The Pastor read our letter to the assembled volunteers, many of whom were moved to tears. One woman, when she embraced me, said, "Thank them, thank them and tell them ... everything I don't know how to say."

And then I knew that it was time to recede into the background and let this small church have its extraordinary Christmas, thanks to you wonderful elves. The turkeys were on order, the vans were ready, the grocery shopping would be done, and church volunteers would work through the night on Monday to fill those cardboard boxes to bursting. On Monday afternoon, I received an "A-OK" telephone message from Cynthia: the turkeys, the fruit, everything was at the church. The commotion I heard in the background let me know that the volunteers were working overtime, and Cynthia sounded choked with emotion, half-giddy and half-sad. "Well," she said, her voice trailing off on my answering machine, "Bless you, bless each and every one of you .... We'll miss all of you .... Isn't that silly now? But it's true." And then she hung up.

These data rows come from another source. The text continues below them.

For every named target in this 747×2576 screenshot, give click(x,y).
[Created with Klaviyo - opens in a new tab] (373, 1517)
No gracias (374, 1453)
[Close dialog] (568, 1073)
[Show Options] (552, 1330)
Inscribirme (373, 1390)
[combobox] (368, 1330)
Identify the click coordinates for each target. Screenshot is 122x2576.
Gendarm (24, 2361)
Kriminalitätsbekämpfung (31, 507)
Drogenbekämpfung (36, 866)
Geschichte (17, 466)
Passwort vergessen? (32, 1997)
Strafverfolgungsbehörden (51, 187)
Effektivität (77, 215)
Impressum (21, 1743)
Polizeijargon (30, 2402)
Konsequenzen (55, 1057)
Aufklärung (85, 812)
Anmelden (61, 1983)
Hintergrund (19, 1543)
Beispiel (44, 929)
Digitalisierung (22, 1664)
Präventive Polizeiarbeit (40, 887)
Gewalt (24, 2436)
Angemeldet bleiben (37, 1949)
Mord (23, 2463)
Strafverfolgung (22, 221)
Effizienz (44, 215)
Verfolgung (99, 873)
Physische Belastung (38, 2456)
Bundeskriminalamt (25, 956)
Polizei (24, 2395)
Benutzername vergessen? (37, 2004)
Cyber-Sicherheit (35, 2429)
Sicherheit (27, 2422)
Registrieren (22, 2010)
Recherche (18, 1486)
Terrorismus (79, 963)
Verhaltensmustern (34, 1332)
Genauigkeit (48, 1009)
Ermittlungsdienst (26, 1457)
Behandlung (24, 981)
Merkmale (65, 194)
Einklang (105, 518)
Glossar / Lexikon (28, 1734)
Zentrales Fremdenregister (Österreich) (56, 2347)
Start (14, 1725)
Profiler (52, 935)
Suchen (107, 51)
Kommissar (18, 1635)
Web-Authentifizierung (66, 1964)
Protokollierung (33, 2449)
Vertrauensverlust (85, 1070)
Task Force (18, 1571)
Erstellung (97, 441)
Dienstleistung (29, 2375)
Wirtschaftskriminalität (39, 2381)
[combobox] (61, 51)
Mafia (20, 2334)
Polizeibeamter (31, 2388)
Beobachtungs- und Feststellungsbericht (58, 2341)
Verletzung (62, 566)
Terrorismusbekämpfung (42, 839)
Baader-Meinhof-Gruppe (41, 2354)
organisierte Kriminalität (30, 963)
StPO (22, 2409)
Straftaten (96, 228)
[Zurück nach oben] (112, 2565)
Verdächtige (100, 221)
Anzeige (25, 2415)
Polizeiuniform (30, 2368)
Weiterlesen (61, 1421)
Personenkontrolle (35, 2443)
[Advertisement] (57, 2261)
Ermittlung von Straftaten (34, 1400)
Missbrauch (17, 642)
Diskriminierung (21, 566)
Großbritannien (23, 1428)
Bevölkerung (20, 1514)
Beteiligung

As I sit here, the night before Christmas Eve, I don't think that I will ever be able to tell you elves the gift that you have given me this year. You are a huge-hearted, big-spirited, powerful, awe-inspiring bunch of goofballs. You are reckless and impractical and silly and hopeful. You radiate love and generosity. You spill over the edges. You can't be contained. You can't even be described. You are everything that I love most about being alive.